The New Work Week

Since the days of Henry Ford, the 40-hour workweek has remained the standard for the American workforce. Until now.

With advancements in communication technologies, changes in family structure,and an increasing global economy, there has been a need for alternative and flexible work schedules. Because of this, an array of flexible and alternative work structures and schedules has emerged. Some examples of 21st century workweek innovations are:

Compressed Work Week

Instead of working the traditional 40 hours in five days, a compressed workweek involves distributing the 40 hours over a shorter time period. For example, 10 hours a day for four days out of the week.

On the other hand, someone may also choose to distribute his or her work more widely and take a 7 hours a day for 6 days a week approach.


Today, almost everyone in the modern workforce has either participated in or is familiar with telecommuting. Many people associate telecommuting with video conferencing and related communication, and while it does incorporate these devices, telecommuting simply means that a person does not physically commute to a central place of work. Instead, an employee can work from almost anywhere, so long as they can be reached via phone or internet.


Telecommuting has also given rise to the concept known as “coworking”. Coworking is the practice of sharing a workspace with others, typically not employed by the same company. This is especially attractive to people who like the structure of an office environment, but can’t be physically present at their employer’s main office.

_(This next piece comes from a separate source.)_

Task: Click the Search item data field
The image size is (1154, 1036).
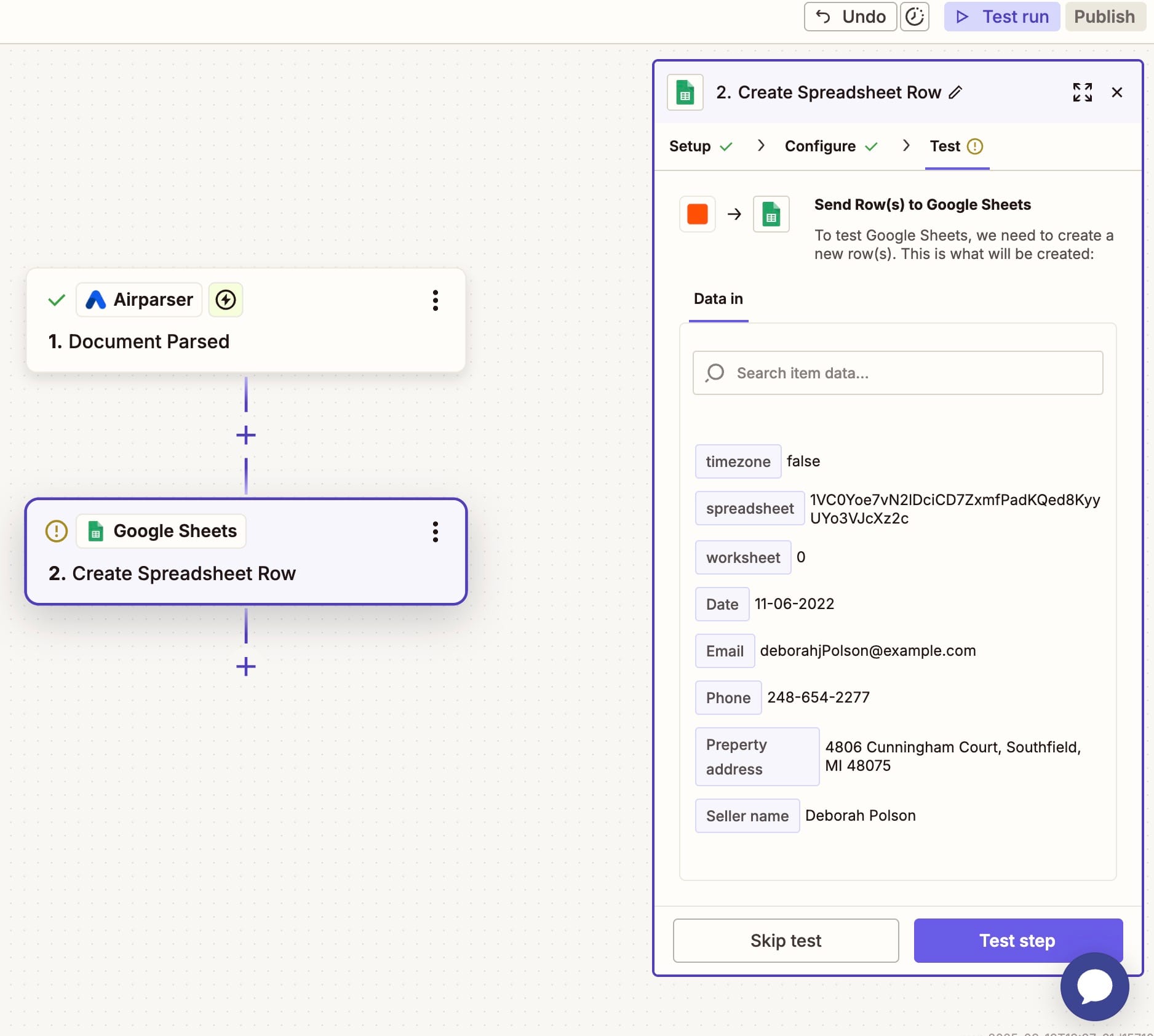Action: pos(897,373)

Flextime is when a person works their daily hours during times outside of the typical 9-5 work period. This is especially popular for working moms and dads who need to drop off/pick up children from school each day, or people who may be in school or have other daily commitments that prevent them from working continuously throughout the day. For example, a mother may start work at 7:30am after she’s dropped her kids off at school for the day. She will then work until 2:30pm when she has to pick them up, and then return to the office or telecommute for an additional two hours.

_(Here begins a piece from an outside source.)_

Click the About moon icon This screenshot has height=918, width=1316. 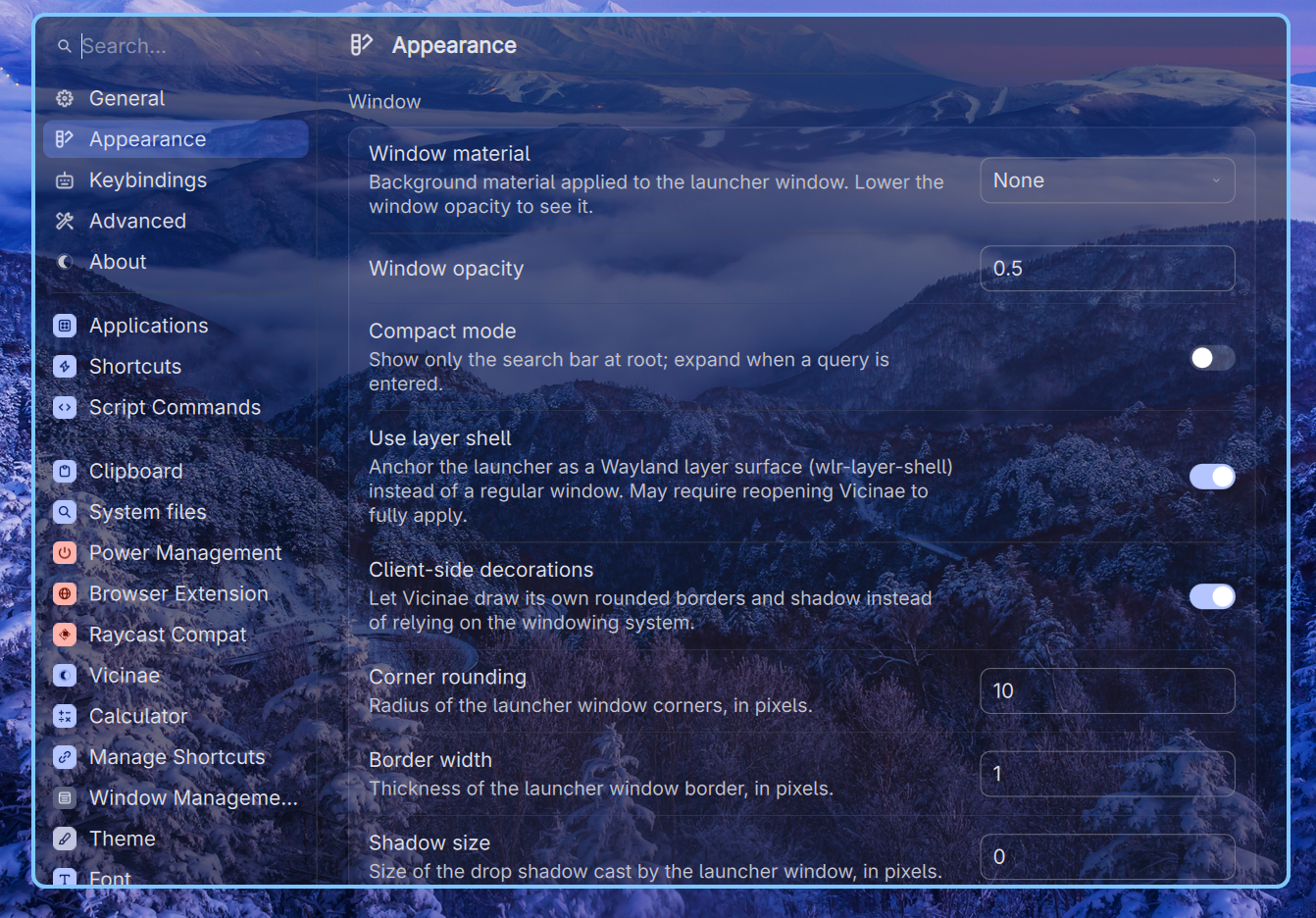[65, 262]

Results Only Work Environment

The results only work environment (ROWE) is exactly what it sounds like. Instead of being paid for the number of hours worked, employees are paid based on their individual outputs. This approach allows managers to establish clear goals that can be easily met or unmet and then gives employees the freedom to meet said goals in their own way. The idea here is that the organization is granted more freedom by reducing the focus on employees daily routine.

Hot Desking

Hot desking is the practice of sharing a desk or workspace with multiple employees during different time periods. Hot desking is typically used in offices where many of the employees aren’t physically present on a regular basis in order to save space and money, or in an office where employees each have multiple tasks and several people need to make use of a particular work station.

FedEx Days

FedEx days don’t actually pertain directly to FedEx the company, but instead are named for the short time period given for employees to deliver. More specifically, FedEx days are 24 hour periods in an organization during which employees are given free reign to innovate –hacking, prototyping and presenting—in order to maintain or generate employee involvement with the creative dynamism of a startup, while pushing companies forward in new and exciting ways.

There’s a style or approach to fit the life and schedule of almost anyone. It’s simply about exploring all the available options to find the best solution for each individual and/or organization and being open to adaptation for the benefit of both the employees and the organization as a whole.

The 21st century is the era of flexibility and acceptance, and the work environment is no exception.